> _WRITTEN REQUEST_
Render the data from the line containing "Viewport: 385px width, 256px height." through the line containing "Go to Charging settings" as a numbered list, omitting blank lines.

> _EXCERPTED DATA_
# # #

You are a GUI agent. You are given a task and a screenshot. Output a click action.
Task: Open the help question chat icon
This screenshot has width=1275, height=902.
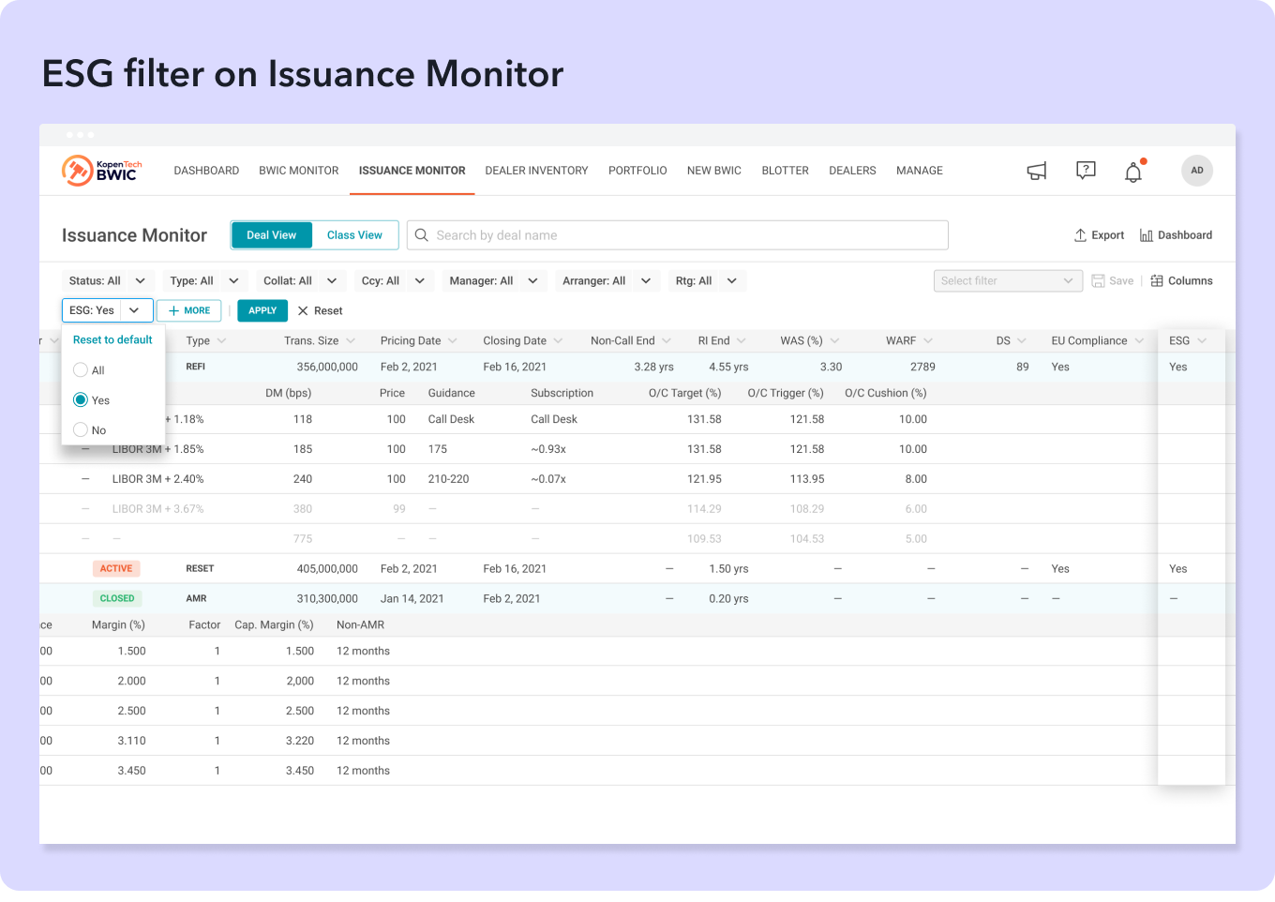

# # #

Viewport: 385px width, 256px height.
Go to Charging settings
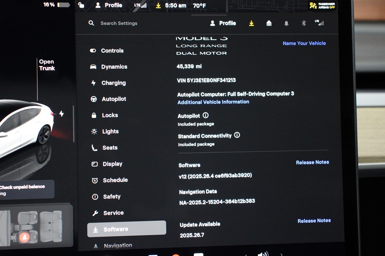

# # #

> _EXERCISE RESPONSE_
1. Viewport: 385px width, 256px height.
2. Go to Charging settings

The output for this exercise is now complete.